GP experiences of partner and external peer appraisal: a qualitative study

Brian McKinstry 1,2, Heather Peacock 1,2, Johnstone Shaw 1,2
PMCID: PMC1472795  PMID: 16004740

Abstract

Background

Appraisal is being adopted both in the UK and internationally as a means of aiding personal development for family doctors. However, it is not clear by whom they should be appraised.

Aim

To explore attitudes of GPs towards being appraised by externally appointed GP colleagues and by their own partners.

Design of study

Semi-structured interviews of GPs who had experienced both forms of appraisal.

Setting

Lothian, Scotland.

Method

Sixty-six GPs agreed to take part in a study of partner (n = 46) and external (n = 20) peer-based appraisal. Six months later this group was followed up by questionnaire to determine views of the process, in order to obtain a purposeful sample of 13 GPs who were interviewed in depth.

Results

We uncovered concern and a need for clarity about the linkage of appraisal to revalidation. Interviewees felt that the potentially charged nature of appraisal could lead to collusion between appraiser and appraisee, which may lead to a superficial engagement. Similarly, lack of local knowledge of an appraisee potentially enabled a strategy of avoidance. GPs opting for partner appraisal were less likely to undergo appraisal due to lack of protected time.

Conclusion

There are reported advantages and disadvantages to having an external peer or partner appraisal. The relationship between revalidation and appraisal needs to be clarified as this leads to collusion and avoidance strategies by both appraisers and appraisees. Good training is required to both recognise and address these strategies. Protected time is essential for effective appraisal.

Keywords: employee performance appraisal, peer group, staff development

INTRODUCTION

During the 1990s, the UK medical profession increasingly recognised the need to demonstrate that doctors are fit for practice.1,2 However, this process accelerated following a series of national scandals,3-5 and a subsequent need to ensure public confidence. In the 1990s evidence accumulated of low morale within general practice,6 and a need to support professional development of GPs throughout their careers.7 In 1997, the General Medical Council published its draft policy on revalidation.8 At its core was the requirement for GPs to have annual appraisal. Although UK guidance states that GP appraisal should be carried out by a practising GP, there is no indication if this should be carried out by a partner or an external colleague. A 2002 study in South East Scotland9 exploring the attitudes of GPs to annual appraisal indicated general support for its introduction.
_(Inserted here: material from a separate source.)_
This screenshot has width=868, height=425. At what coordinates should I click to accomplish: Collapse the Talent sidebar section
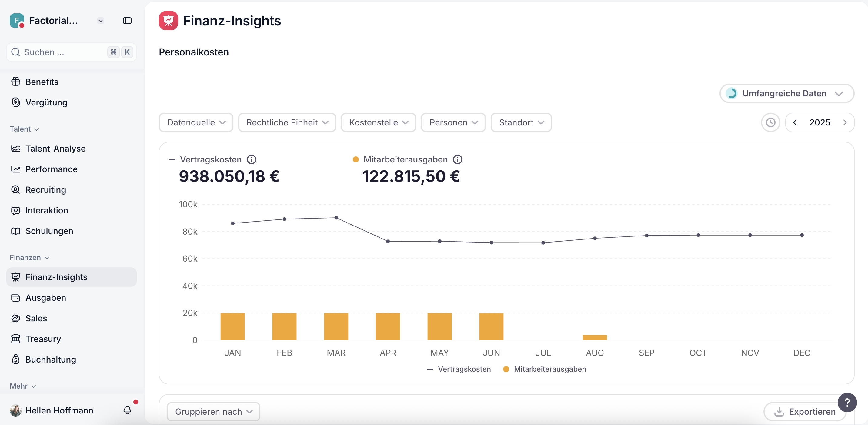24,129
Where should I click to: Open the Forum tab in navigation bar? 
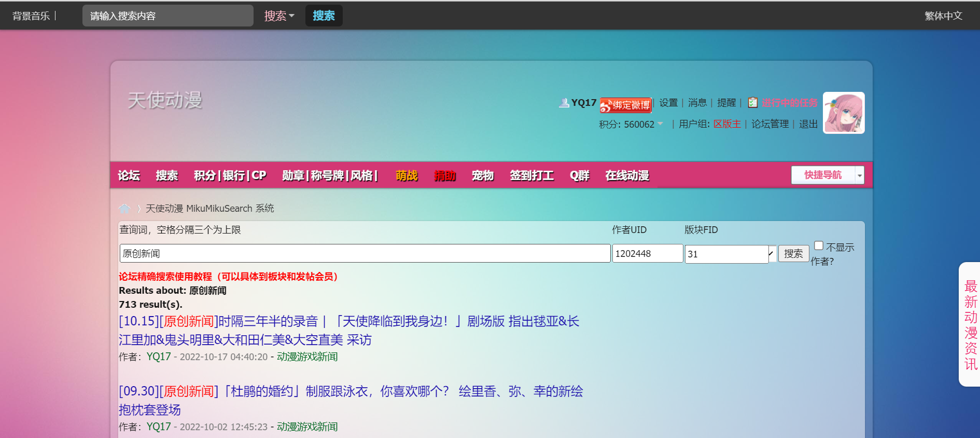(x=129, y=175)
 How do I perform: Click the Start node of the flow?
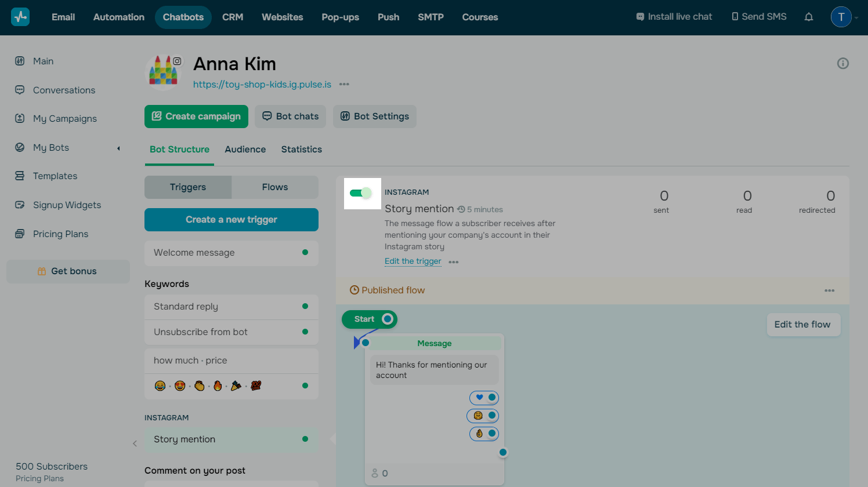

The most acceptable appraisers identified were externally appointed GPs from another practice, or a peer partner from the same practice. Two local healthcare cooperatives (LHCCs) in Lothian were interested in piloting these approaches; and so an opportunity arose to compare the experiences of both groups.

The aim of the study was to explore GPs' perceptions of the advantages, disadvantages, threats and opportunities of being appraised by externally appointed GP colleagues and by their own partners.

METHOD

Participants

GPs in the 2002 study9 who had agreed to further research were approached. A total of 46 GPs in nine practices in the LHCC opting for partner appraisal (where GPs would both appraise and be appraised), and 20 GPs from 10 practices in the LHCC opting for external appraisal, volunteered. Five GPs from a different LHCC were recruited (by advertisement) to appraise this latter group and were offered sessional fees for training and for each appraisal. The numbers in this group were limited by funding. All appraisers and appraisees undertook a 1-day training course, based on NHS Education for Scotland's appraisal system,10 including role-play of the appraiser, appraisee and observer roles. Appraisals were planned for the following 2–3 months. Six months later, participants were contacted by questionnaire, which explored the content and satisfaction with the process of their appraisal, and a sub-group of responders to this questionnaire agreed to an indepth, semi-structured interview.

How this fits in

In the UK and other countries, appraisal is being adopted as a means of aiding GP personal development. However, it is not clear if this is best carried out by an external appraiser or by a partner colleague. Responders in this study who had experienced one of these types of appraisal expressed concerns that the threat of a linkage with revalidation has created the risk of collusion between partners and avoidance strategies with external appraisers, who may lack local practice knowledge. Good training is required to both recognise and address these avoidance strategies.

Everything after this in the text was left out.